Verizon will begin offering an unlimited data option to customers starting today, five years after abolishing them from its network and following several efforts to kick users off grandfathered plans. The new plan includes unlimited data, talk and text for $80 --- or $45 each for four lines --- with no video streaming restrictions, 10 GB of hotspot usage, and calls to both Mexico and Canada with Verizon Unlimited.

Those prices are "introductory" and require both paperless billing and AutoPay to be enabled.

Like most unlimited offerings Verizon's new plan also comes with a caveat: It's not technically unlimited.
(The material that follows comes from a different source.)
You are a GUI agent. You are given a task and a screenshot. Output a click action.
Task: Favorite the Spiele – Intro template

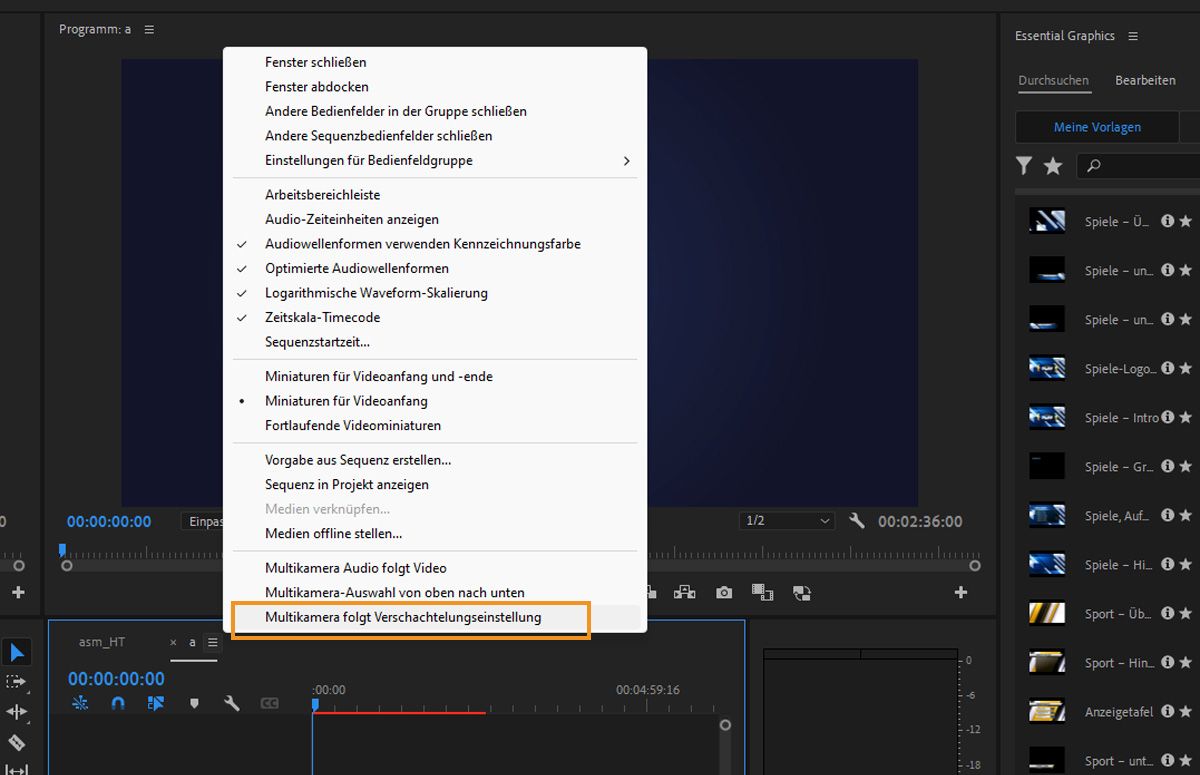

The carrier promises "fast LTE speeds" up to 22GB on any given month, but past that threshold it reserves the right to "prioritize" data behind other customers in times of network congestion.

This has become standard practice on all networks that offer unlimited data plans --- T-Mobile, Sprint, and AT&T all warn of similar limits. That said, 22GB is likely enough for most people, and puts Verizon in a more competitive position against T-Mobile for data hungry customers.
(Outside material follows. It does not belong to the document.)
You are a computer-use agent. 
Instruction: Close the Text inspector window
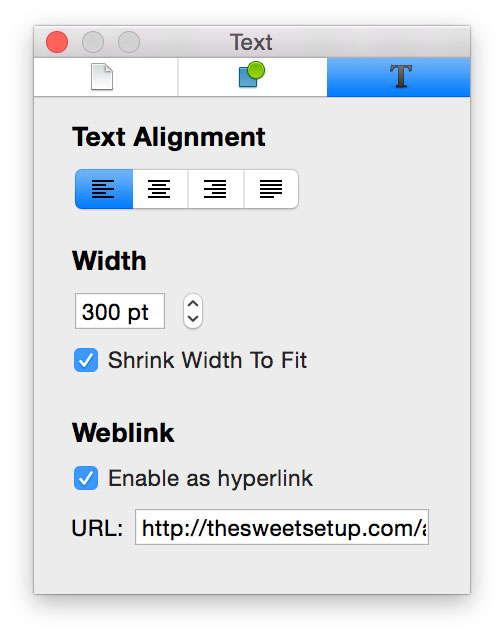coord(57,42)
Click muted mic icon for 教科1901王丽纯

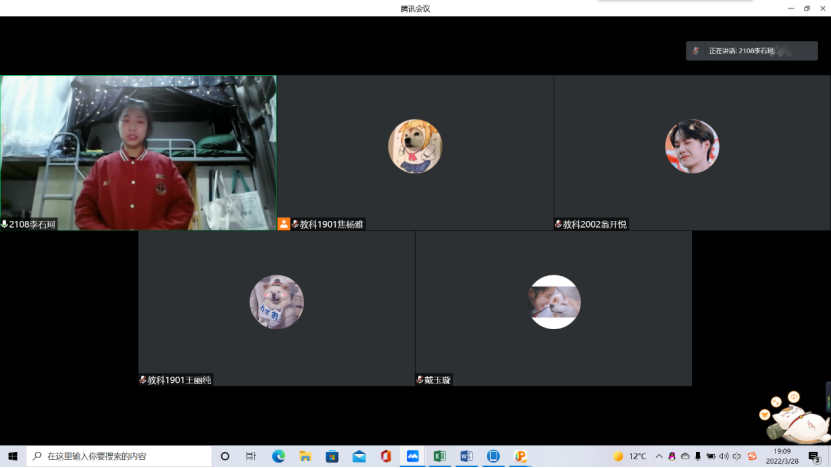(x=143, y=380)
T-Mobile's unlimited 4G data plan is $70 a month for the first line, the second at $50 and additional lines up to eight in total are only $20. That's considerably cheaper when you factor in the fact that all sales tax and regulatory fees are included in the price --- whereas they likely aren't with Verizon --- but on the flip side T-Mobile charges extra to allow HD video streaming and tethering.

Verizon Wireless ceased offering unlimited plans to new smartphone subscribers back in 2011. The company's CEO had declared unlimited data is both unnecessary for customers and unfeasible for any carrier. It brough back a form of unlimited last year in the form of PopData time-based add-ons that allow. Users to enjoy an occasional spike in data usage without having to worry about your data cap.